## What the task requires
Count how many lines in the entries below hold the string "Focus", and respond with that number only.

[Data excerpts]
····················

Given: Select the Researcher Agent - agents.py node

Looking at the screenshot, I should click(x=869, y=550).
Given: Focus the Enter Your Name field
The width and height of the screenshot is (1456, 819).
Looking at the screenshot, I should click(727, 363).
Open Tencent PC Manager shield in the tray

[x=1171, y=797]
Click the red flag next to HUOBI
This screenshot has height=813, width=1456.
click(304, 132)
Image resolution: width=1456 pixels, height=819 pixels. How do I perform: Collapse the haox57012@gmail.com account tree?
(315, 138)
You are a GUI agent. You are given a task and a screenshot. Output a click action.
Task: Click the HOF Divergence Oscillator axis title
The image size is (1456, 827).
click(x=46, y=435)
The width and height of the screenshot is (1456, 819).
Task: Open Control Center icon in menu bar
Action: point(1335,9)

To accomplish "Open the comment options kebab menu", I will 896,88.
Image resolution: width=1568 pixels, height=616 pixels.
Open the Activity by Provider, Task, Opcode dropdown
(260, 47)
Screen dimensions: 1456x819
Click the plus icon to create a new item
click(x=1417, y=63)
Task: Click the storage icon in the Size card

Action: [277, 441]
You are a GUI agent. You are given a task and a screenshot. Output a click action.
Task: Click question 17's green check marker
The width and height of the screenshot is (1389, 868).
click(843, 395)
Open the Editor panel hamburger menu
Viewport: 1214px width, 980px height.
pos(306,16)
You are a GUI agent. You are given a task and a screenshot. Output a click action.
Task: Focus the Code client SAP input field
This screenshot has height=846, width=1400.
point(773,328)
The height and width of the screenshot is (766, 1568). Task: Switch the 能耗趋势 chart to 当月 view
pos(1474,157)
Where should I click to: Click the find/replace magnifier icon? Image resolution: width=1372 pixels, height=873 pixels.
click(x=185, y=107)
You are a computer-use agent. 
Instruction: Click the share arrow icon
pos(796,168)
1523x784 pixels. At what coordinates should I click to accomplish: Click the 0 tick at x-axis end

····················

## Response
2